▸ **TASK GOAL**
Taking the line with "Accounting (766, 940)" as the first and the line with "The Small Business Guide to AI (814, 538)" as the last, set down exactly every line in that range from the entries below, and no more.

--- AVAILABLE DATA ---

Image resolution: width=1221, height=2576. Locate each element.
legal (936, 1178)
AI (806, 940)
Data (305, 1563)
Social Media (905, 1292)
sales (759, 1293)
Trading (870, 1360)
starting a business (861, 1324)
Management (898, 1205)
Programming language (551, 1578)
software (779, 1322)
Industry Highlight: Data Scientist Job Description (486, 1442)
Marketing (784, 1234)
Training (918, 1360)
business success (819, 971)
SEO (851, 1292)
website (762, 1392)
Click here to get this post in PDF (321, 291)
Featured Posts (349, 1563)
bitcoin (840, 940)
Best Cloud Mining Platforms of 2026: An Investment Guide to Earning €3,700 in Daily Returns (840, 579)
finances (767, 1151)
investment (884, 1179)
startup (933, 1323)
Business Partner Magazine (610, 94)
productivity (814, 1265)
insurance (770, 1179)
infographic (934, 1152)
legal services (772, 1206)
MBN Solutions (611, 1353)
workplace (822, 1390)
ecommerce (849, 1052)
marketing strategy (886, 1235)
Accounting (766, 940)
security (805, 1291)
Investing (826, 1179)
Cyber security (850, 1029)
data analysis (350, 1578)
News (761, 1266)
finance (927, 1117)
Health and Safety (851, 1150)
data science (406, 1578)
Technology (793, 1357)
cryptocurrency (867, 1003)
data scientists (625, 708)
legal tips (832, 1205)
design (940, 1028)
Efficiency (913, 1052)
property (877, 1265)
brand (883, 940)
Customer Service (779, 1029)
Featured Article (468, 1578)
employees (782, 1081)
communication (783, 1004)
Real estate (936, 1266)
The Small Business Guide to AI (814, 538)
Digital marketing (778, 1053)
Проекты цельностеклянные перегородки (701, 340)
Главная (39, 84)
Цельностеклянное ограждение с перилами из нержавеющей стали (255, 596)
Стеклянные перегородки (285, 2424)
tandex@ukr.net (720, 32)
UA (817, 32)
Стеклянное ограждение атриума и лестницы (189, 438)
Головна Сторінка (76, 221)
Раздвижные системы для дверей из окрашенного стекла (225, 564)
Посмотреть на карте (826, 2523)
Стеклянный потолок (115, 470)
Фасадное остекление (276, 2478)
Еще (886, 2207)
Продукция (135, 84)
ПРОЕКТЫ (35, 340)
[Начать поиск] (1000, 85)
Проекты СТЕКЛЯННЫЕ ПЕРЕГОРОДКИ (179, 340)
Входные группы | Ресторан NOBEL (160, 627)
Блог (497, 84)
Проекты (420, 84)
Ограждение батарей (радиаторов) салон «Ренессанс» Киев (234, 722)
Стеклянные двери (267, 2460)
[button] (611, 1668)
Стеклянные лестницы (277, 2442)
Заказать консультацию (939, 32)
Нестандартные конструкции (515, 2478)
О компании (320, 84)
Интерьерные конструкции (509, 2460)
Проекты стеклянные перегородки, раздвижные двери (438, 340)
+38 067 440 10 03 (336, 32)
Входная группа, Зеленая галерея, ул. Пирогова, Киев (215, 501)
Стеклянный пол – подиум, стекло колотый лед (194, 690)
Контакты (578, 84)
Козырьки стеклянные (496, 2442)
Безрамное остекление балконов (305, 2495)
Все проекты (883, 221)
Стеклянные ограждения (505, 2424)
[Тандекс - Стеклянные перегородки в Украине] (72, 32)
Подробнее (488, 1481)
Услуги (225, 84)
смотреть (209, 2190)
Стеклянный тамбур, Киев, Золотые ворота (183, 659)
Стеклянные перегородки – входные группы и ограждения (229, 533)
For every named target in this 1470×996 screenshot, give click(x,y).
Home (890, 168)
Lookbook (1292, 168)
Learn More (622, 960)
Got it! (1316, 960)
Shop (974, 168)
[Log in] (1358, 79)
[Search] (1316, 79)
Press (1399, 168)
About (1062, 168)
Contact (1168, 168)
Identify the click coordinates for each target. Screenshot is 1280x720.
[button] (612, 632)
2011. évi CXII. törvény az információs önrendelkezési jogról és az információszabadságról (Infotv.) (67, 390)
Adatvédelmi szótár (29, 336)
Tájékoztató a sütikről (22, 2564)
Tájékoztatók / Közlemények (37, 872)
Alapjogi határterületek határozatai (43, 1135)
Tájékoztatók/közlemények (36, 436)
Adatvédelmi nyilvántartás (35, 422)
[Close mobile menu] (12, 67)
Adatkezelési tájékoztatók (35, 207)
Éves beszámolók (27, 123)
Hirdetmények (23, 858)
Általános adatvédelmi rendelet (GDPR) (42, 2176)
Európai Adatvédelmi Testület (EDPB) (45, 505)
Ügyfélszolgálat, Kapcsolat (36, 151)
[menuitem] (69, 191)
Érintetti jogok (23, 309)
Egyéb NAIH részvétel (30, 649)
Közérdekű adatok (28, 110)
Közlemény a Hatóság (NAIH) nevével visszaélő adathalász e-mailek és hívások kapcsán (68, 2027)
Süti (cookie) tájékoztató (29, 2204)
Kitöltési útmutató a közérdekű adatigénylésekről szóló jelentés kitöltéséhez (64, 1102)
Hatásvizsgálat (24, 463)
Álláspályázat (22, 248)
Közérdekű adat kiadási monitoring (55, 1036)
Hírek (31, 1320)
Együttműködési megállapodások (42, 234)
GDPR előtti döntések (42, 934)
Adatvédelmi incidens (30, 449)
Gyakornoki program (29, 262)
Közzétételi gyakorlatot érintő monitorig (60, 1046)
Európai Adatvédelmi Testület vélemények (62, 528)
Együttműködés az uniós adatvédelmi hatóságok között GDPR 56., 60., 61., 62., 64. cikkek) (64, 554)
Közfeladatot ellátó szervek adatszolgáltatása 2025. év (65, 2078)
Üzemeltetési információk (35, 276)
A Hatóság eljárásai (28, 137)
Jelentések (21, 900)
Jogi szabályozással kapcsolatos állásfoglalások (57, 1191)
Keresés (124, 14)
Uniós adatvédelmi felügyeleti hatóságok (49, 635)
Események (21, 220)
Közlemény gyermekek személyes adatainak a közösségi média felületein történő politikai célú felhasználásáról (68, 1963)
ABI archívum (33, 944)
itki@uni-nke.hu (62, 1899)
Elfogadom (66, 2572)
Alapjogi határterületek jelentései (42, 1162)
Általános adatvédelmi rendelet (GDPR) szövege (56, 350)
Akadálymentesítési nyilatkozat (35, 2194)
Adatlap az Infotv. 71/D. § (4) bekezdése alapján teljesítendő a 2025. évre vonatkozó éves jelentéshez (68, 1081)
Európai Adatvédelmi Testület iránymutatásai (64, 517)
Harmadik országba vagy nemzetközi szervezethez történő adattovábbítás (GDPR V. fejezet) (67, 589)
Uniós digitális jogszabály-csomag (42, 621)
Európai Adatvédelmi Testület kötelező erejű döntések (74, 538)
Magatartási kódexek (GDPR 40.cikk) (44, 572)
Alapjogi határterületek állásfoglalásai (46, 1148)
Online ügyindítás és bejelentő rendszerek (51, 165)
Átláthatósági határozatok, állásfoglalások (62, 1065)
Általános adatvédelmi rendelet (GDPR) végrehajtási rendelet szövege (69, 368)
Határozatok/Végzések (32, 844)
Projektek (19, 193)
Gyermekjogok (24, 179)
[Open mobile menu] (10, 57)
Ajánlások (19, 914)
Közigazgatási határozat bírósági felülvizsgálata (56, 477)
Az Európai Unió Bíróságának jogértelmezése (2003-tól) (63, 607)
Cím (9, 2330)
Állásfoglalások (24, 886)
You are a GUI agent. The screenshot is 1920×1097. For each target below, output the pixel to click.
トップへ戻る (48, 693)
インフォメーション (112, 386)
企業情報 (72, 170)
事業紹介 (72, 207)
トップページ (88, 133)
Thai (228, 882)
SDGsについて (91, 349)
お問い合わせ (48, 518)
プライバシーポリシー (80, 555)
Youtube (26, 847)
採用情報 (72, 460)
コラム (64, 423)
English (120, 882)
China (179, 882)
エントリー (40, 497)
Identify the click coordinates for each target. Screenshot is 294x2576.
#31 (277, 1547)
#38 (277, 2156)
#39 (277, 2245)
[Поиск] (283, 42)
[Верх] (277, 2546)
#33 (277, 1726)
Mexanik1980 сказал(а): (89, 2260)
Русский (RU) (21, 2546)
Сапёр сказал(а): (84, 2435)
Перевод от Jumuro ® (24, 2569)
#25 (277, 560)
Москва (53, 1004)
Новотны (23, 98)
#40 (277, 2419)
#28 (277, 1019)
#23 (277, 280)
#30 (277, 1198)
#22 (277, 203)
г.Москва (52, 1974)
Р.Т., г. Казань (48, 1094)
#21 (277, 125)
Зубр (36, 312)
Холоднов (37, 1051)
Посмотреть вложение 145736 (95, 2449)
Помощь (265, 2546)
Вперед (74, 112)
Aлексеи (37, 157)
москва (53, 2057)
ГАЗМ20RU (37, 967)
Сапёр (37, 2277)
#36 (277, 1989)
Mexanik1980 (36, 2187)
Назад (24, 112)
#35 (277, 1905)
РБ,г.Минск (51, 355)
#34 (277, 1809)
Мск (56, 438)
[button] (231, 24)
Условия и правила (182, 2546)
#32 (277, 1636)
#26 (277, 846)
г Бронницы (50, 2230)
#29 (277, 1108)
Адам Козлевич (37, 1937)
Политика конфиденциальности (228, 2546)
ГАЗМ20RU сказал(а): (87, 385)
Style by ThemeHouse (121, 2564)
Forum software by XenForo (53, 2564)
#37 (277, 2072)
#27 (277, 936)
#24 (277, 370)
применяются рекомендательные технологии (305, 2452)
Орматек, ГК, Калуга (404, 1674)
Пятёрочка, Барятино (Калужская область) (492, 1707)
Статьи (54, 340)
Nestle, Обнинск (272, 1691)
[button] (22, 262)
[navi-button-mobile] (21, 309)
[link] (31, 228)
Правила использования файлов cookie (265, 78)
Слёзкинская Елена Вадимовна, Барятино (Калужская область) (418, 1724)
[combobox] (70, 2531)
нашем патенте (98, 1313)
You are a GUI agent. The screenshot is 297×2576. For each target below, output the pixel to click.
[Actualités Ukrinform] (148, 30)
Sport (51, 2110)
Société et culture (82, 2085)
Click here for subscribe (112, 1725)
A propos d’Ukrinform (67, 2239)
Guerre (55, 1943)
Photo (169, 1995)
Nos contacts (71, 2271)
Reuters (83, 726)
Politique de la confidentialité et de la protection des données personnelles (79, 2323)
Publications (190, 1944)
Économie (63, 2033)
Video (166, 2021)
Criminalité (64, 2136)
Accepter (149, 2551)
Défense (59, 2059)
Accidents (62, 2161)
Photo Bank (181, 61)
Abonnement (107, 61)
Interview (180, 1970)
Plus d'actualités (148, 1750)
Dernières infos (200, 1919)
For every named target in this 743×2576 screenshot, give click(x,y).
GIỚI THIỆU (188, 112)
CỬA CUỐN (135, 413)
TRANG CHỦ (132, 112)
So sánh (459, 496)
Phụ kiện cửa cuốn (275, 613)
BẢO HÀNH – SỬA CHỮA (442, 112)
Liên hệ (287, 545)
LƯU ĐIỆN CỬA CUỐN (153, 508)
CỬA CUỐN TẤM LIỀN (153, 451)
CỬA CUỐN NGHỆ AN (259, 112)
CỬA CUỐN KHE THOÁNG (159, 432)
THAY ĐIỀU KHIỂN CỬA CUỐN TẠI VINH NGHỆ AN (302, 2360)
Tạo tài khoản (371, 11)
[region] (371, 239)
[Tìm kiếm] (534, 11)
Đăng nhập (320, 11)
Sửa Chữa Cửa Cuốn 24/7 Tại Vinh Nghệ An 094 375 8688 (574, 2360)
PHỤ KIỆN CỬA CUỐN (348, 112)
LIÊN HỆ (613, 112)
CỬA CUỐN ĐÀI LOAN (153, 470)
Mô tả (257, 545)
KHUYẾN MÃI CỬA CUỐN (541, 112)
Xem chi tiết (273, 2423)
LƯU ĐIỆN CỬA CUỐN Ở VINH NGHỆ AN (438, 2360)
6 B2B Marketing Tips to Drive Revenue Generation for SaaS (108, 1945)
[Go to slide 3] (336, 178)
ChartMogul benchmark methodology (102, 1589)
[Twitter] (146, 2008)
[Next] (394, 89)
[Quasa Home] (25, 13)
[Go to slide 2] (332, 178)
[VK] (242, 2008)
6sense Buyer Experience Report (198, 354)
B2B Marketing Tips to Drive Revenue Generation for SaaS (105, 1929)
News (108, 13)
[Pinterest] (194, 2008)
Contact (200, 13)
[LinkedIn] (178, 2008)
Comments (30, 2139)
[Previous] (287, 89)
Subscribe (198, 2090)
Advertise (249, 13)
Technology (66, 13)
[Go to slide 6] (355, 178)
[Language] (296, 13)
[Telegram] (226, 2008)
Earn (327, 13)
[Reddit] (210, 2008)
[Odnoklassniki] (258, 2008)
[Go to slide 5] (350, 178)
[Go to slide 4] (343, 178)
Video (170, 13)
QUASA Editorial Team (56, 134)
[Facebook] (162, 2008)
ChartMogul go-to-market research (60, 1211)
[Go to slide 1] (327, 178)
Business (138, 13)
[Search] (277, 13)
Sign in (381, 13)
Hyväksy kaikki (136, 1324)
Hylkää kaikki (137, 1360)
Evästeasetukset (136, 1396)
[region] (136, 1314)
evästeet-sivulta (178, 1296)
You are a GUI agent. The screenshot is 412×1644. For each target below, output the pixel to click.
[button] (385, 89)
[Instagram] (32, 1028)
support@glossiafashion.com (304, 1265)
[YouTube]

---

▸ **RESULT**
Accounting (766, 940)
security (805, 1291)
Investing (826, 1179)
Cyber security (850, 1029)
data analysis (350, 1578)
News (761, 1266)
finance (927, 1117)
Health and Safety (851, 1150)
data science (406, 1578)
Technology (793, 1357)
cryptocurrency (867, 1003)
data scientists (625, 708)
legal tips (832, 1205)
design (940, 1028)
Efficiency (913, 1052)
property (877, 1265)
brand (883, 940)
Customer Service (779, 1029)
Featured Article (468, 1578)
employees (782, 1081)
communication (783, 1004)
Real estate (936, 1266)
The Small Business Guide to AI (814, 538)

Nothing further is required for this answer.